AFP, The French electronics group Thales is hoping for British help to win a contract to build France's second aircraft carrier.
The race is already heating up for the contract authorized in 2003-2008 defense legislation to build a “sister ship” for the nuclear-powered aircraft carrier Charles de Gaulle.
But yet to be decided is whether it will be nuclear-powered or not, and in this second hypothesis, whether it should be purely French-built or a product of Franco-British cooperation.
The choice is not expected before next year, due to the time needed for the preparation of reports.
Meanwhile, Britain has set in motion its plans to launch two aircraft carriers for the Royal Navy in 2012-2015. It split the contract in July between Thales, the number two in the British defense sector, and sector leader BAE Systems.
Now Thales would like to continue this winning combination with its partner across the Channel, but this time for France.
The defense, aerospace and information technolgy group is facing stiff competition from supporters of a second nuclear-powered aircraft carrier, notably the state-owned Direction des Constructions Navales, which built the Charles de Gaulle.
DCN is proposing to build a ship on the same model, arguing it would be cheaper than developing a new ship.
DCN reportedly is offering to build the second ship for 1.83 billion euros (211.9 billion dollars), a sizeable discount of 1.2 billion euros from the first's price tag of 3.03 billion.
That solution “would allow for a homogenous nuclear-powered aircraft carrier fleet,” a DCN spokesman said.
Last week Thales jumped on the cost issue as press reports circulated that the British carrier project would overshoot its 2.8-billion-pound (4.0-billion-euro) budget, insisting it and BAE Systems could build the next French carrier for less than two billion euros.
Thales chairman Denis Ranque, responding to a journalist's question Thursday about the press reports, said: “We are determined to remain within that envelope of 2.8 billion pounds, or four billion euros for two carriers.”
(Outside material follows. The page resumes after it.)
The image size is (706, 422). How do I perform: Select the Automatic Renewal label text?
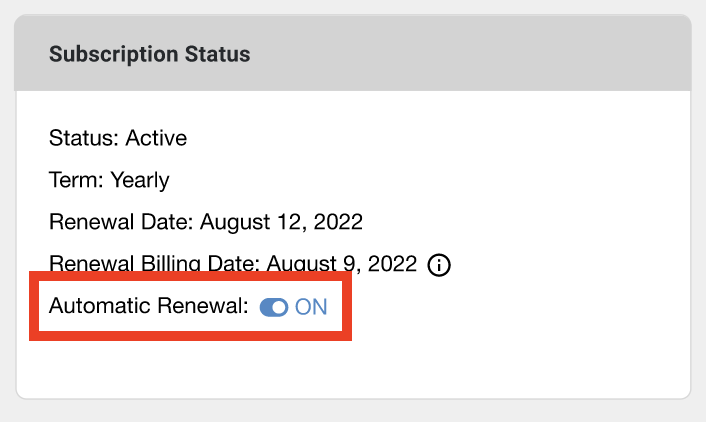pos(149,306)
For the next French carrier, “a cooperative solution with the British, for which we are fervent defenders, would cost less than two billion euros,” Ranque told the meeting of business journalists. “Since two are already being made for four billion euros, three can be made for less than six billion euros.”
Overshooting the British budget would have a clear impact on the cost of any Franco-British aircraft carrier for France.
The Thales chief dismissed arguments against a Franco-British solution, based on the differences in needs between the British aircraft carriers, built for short takeoffs, and the French, which would have to accommodate Dassault Aviation's Rafale fighter jet.
While acknowledging the British design would have to be adapted for French use, Ranque emphasized the ship could still be built for less than two billion euros.
“A catapult must be installed but even counting the cost of this modification, our project would come in under two billion euros,” he said.